In this work, the optimized W₂C@CNT-S8 with the best HER performance was utilized in all further characterizations and discussions. The chemical environment and valence state of W₂C@CNT-S8 electrocatalyst was characterized through X-ray photoelectron spectroscopy (XPS). As observed, the XPS survey spectrum (Fig. 3a) identified the presence of the W, C, and O in the W₂C@CNT-S8. The high-resolution of W 4f spectrumcan be seen in Fig. 3b, where the peaks located at binding energy of 32.1 and 34.2 eV are attributed to tungsten carbide (W 4f_7/2 and W 4f_5/2) in general.^23,30 The peaks at binding energies of 36.0 and 38.1 eV result from the inevitable surface oxidation of tungsten carbide when exposed to air.^19,20 According to the electrocatalytic results in Fig. S2,† we confirm that the WO₃ had a negligible contribution to the HER and that the HER activity of W₂C@CNT mainly originated from the W₂C instead of WO₃.^30,31Fig. 3c displays the high-resolution C 1s XPS spectrum, with peaks at 283.2, 284.6, 286.0, and 289.0 eV, corresponding to the C–W, C=C (or C–C), C–O, and O=C–O bonds, respectively.^31–33

Fig. 3 (a) XPS survey spectrum, (b) W 4f XPS spectrum, and (c) C 1s XPS spectrum of the W₂C@CNT-S8.

The morphologies and microstructures of the as-prepared products were observed by scanning electron microscopy (SEM) and transmission electron microscopy (TEM). As can be seen in Fig. S3,† the W₂C/CNT hybrid shows a large size and the particles are not distributed homogeneously on the carbon nanotube because of the big clusters and severe aggregation during the oven-drying instead of spray-drying treatment, which indicates a small quantity of active sites for HER. The SEM images of pure CNT networks are also shown in Fig.

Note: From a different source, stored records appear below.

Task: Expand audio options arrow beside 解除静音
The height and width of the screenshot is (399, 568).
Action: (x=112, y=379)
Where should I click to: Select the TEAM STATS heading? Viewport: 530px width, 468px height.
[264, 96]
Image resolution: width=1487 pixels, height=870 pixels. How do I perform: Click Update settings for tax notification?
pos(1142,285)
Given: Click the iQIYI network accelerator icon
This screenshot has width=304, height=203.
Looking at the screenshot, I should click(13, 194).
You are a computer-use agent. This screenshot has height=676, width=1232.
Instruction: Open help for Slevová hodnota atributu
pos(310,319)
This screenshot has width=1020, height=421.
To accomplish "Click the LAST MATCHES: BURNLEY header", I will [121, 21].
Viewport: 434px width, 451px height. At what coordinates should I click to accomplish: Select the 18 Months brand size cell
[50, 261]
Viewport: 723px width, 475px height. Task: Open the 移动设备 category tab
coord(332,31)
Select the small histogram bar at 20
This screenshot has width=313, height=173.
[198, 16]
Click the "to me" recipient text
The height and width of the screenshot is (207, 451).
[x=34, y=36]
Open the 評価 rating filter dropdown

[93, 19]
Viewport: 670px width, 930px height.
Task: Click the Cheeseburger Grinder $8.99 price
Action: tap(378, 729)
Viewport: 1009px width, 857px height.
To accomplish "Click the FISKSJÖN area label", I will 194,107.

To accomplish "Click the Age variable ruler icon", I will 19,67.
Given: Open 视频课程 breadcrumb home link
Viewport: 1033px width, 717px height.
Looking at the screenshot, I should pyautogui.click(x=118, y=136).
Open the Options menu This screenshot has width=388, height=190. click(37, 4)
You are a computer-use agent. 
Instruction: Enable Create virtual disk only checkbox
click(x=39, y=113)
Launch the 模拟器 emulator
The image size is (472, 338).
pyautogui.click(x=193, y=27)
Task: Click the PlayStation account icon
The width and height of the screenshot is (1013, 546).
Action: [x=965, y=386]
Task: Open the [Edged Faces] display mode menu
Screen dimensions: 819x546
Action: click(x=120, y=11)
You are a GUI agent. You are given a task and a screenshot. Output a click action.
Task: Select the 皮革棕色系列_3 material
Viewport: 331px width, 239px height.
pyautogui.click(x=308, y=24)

S4,† showing a rough surface and uneven size of holes in the CNT three-dimensional (3D) networks after the spray-drying approach. These results indicate that the spray-drying approach and the carbon nanotubes as a carbon source can not only open up the possibility of more active sites and better electrical conductivity, but also provide for efficient electron transfer. As shown in Fig. 4a and b, one can clearly observe that the microsphere is composed of carbon nanotubes with a rough surface and that no large-sized particles or aggregation can be seen. Moreover, as can be seen from the high-resolution TEM images (Fig. 4c and d, and Fig. S5†), the ultrasmall W₂C nanodots are homogeneously anchored on the surface of the CNTs. The formation of W₂C nanodots through the diffusion of C atoms from the CNTs through the solid–solid interface into the W lattice is slowed down due to the chemical inertness of the multi-walled carbon nanotubes, which not only effectively limits the overgrowth of carbide nanodots by suppressing their agglomeration, but also avoids excessive carbon deposition formed on their surfaces.^23,27 Furthermore, it has been reported that the nanodot materials show excellent performance and applicable prospects in electrochemistry and energy storage.^27,32–35 The lattice fringes with an interplanar distance of 0.228 nm and 0.34 nm correspond to the (101) plane of hexagonal W₂C and (002) plane of carbon nanotubes, respectively. Fig. 4e–g show the X-ray energy dispersive spectrometry (EDX) mapping images of one carbon nanotube decorated with W₂C nanodots. From Fig. 4e–g, one can observe that the W and C are uniformly distributed into the composite, which verifies that there are homogeneous dispersion of W₂C nanodots on the CNT networks.

Fig. 4 (a, b) SEM images (inset: scale bar of 1 μm), (c, d) HRTEM images, HAADF image (e) and corresponding W and C EDX element mappings (f, g) of W₂C@CNT-S8 (with scale bar of 10 nm).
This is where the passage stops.